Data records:
★ ★ ★ ★
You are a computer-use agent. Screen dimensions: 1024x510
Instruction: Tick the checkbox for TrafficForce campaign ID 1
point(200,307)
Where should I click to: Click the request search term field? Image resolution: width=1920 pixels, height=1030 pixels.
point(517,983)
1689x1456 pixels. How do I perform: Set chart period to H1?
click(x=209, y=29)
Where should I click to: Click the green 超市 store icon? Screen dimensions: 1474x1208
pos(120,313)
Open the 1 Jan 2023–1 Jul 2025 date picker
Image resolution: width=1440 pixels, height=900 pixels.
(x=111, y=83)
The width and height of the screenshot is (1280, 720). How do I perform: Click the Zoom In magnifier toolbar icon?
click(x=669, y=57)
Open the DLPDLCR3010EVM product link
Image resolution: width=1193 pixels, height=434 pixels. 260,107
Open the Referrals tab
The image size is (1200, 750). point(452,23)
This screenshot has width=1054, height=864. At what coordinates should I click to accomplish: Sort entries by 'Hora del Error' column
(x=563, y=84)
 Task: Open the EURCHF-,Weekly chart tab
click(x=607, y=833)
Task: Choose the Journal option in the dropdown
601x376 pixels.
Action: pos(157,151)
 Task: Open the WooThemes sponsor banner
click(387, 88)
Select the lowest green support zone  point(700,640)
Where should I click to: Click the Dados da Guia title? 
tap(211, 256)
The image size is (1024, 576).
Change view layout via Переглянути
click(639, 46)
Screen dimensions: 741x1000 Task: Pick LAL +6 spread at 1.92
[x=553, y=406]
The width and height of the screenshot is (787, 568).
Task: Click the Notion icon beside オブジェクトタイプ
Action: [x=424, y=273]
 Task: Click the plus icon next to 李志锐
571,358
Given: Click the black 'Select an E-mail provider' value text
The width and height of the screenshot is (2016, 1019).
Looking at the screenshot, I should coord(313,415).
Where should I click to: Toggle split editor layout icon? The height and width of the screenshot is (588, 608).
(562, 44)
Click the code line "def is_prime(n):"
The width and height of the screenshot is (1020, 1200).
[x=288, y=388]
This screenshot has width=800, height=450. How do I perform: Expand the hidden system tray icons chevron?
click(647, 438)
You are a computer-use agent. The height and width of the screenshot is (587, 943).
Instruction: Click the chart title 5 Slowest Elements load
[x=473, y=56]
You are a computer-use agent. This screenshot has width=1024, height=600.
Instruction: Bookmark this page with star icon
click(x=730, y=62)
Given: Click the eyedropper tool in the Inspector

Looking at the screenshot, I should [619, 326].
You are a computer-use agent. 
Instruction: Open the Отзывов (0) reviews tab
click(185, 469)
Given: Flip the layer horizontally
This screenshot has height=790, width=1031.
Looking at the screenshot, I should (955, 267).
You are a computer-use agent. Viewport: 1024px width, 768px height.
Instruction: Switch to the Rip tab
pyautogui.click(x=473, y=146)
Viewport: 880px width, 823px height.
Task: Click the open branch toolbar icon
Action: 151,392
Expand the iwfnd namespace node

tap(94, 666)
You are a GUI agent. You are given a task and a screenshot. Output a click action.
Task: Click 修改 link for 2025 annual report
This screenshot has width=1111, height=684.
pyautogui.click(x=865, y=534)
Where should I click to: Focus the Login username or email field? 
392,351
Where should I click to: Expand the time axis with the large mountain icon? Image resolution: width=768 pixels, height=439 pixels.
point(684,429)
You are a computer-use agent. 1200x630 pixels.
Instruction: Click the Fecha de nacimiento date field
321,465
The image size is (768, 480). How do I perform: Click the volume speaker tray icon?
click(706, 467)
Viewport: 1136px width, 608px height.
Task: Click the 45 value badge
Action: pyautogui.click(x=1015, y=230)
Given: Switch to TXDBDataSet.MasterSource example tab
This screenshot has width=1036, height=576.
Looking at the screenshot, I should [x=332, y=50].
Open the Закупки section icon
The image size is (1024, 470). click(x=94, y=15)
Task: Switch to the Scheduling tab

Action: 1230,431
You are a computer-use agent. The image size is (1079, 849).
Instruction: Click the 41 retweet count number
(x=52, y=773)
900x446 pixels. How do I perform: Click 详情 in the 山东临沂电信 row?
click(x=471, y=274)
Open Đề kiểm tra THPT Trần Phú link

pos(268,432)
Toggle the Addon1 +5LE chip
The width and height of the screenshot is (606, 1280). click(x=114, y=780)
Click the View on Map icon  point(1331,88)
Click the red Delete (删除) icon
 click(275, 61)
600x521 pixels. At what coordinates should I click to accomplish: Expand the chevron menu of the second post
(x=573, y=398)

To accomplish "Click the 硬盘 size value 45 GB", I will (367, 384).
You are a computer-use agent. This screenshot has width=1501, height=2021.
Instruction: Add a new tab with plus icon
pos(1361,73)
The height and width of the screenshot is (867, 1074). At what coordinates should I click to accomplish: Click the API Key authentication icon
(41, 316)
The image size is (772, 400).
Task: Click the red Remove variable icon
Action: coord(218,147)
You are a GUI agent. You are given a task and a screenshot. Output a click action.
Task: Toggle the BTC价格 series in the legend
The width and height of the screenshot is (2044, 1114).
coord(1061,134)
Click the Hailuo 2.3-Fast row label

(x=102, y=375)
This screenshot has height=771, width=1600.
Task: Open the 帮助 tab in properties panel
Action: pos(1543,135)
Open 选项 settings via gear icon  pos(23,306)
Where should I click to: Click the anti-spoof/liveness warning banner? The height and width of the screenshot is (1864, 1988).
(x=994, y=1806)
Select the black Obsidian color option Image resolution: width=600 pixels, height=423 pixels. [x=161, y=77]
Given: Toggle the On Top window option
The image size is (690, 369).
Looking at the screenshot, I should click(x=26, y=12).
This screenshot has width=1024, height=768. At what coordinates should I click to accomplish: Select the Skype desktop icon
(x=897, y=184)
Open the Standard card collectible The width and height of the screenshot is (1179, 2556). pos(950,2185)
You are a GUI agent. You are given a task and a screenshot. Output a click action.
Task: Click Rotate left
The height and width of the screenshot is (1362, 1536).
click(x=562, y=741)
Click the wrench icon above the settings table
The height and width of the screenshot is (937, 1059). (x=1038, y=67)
★ ★ ★ ★
▸ **What you are asked to do**
All lines of the records above with the word "option" in them are to be copied.

▸ **Completed task**
Task: Choose the Journal option in the dropdown
Select the black Obsidian color option Image resolution: width=600 pixels, height=423 pixels. [x=161, y=77]
Given: Toggle the On Top window option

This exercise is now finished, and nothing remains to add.